Le gouvernement congolais intensifie sa lutte contre la fraude minière dans la province du Lualaba, considérée comme l’un des principaux foyers d’exploitation illégale des ressources du pays.

À la suite d’un rapport accablant de la Commission nationale de lutte contre la fraude minière (CNLFM), le Ministre d’État, Ministre de la Justice et Garde des Sceaux, a instruit l’ouverture de poursuites judiciaires contre tous les acteurs identifiés dans ces pratiques illicites.

Le document officiel met en évidence de graves irrégularités dans la gestion de plusieurs sites miniers, notamment des occupations illégales, des opérations de contrebande à grande échelle et des violations répétées du Code minier et de ses textes d’application.

Selon les premières investigations, ces réseaux de fraude impliqueraient non seulement des civils et des ressortissants étrangers, mais également certains éléments des forces de sécurité – notamment de la 22ᵉ Région Militaire, de la Garde Républicaine et de la Police nationale congolaise – accusés d’avoir facilité ou protégé ces activités illicites. Ces faits sont de nature à engager leur responsabilité pénale.

Face à ces révélations, le Ministre de la Justice a demandé à l’Auditeur général des FARDC et au Procureur général près la Cour de cassation d’initier « toutes les procédures judiciaires prévues par la loi » contre tous les auteurs, co-auteurs et complices, « sans distinction de rang, de fonction ni de nationalité ».

Le gouvernement réaffirme ainsi sa politique de tolérance zéro face à la fraude, à la corruption et aux atteintes à la souveraineté économique de la République.

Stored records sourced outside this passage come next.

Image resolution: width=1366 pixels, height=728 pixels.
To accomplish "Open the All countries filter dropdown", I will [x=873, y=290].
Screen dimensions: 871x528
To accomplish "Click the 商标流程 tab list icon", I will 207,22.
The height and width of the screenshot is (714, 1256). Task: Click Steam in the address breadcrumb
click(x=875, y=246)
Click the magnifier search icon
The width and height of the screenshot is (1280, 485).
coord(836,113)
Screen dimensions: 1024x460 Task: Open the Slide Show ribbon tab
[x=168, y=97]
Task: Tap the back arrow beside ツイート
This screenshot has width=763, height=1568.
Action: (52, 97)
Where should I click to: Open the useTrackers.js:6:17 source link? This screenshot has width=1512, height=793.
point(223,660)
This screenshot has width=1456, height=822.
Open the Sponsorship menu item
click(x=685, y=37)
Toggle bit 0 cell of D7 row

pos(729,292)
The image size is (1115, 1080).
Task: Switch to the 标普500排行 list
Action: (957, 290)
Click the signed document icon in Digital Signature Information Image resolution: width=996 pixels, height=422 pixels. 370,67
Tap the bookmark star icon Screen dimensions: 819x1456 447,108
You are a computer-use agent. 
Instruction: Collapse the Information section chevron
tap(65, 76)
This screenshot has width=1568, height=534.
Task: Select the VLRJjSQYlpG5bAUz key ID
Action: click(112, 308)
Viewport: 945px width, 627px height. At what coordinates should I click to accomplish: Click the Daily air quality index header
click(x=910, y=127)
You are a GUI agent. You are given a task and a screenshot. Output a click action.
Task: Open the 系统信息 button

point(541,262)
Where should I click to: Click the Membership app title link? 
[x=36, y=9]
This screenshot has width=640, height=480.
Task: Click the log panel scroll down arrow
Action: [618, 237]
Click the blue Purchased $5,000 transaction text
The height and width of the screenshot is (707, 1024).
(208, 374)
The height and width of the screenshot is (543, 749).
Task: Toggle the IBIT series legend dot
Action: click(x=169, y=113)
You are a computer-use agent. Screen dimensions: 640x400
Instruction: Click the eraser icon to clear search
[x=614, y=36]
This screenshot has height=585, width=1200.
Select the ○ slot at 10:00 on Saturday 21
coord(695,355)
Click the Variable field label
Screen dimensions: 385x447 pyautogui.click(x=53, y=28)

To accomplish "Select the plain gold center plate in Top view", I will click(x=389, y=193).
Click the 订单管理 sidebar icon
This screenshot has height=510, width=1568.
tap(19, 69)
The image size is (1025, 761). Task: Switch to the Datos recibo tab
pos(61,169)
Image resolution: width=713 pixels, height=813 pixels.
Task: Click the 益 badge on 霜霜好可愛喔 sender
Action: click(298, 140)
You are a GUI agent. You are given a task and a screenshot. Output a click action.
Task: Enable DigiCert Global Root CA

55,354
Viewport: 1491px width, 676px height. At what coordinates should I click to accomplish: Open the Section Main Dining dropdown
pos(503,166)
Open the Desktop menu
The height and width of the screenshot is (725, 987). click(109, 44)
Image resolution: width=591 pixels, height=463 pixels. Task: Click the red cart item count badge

Cependant, si cette décision traduit une volonté politique claire de reprendre le contrôle d’un secteur stratégique, elle suscite aussi des interrogations : plusieurs enquêtes antérieures avaient déjà mis en lumière des complicités internes sans que des sanctions concrètes ne suivent.

La mise en œuvre effective de ces poursuites sera donc un test majeur pour évaluer la capacité de l’État à assainir durablement un secteur minier longtemps miné par les réseaux d’influence et la corruption systémique.

Cette nouvelle offensive judiciaire pourrait ouvrir la voie à des poursuites d’envergure au Lualaba, mais elle souligne également la complexité du défi : celui de démanteler des pratiques profondément enracinées au sein de certains cercles militaires, administratifs et économiques, dont la vigilance, la transparence et la redevabilité seront déterminantes pour restaurer la confiance et sécuriser les ressources nationales.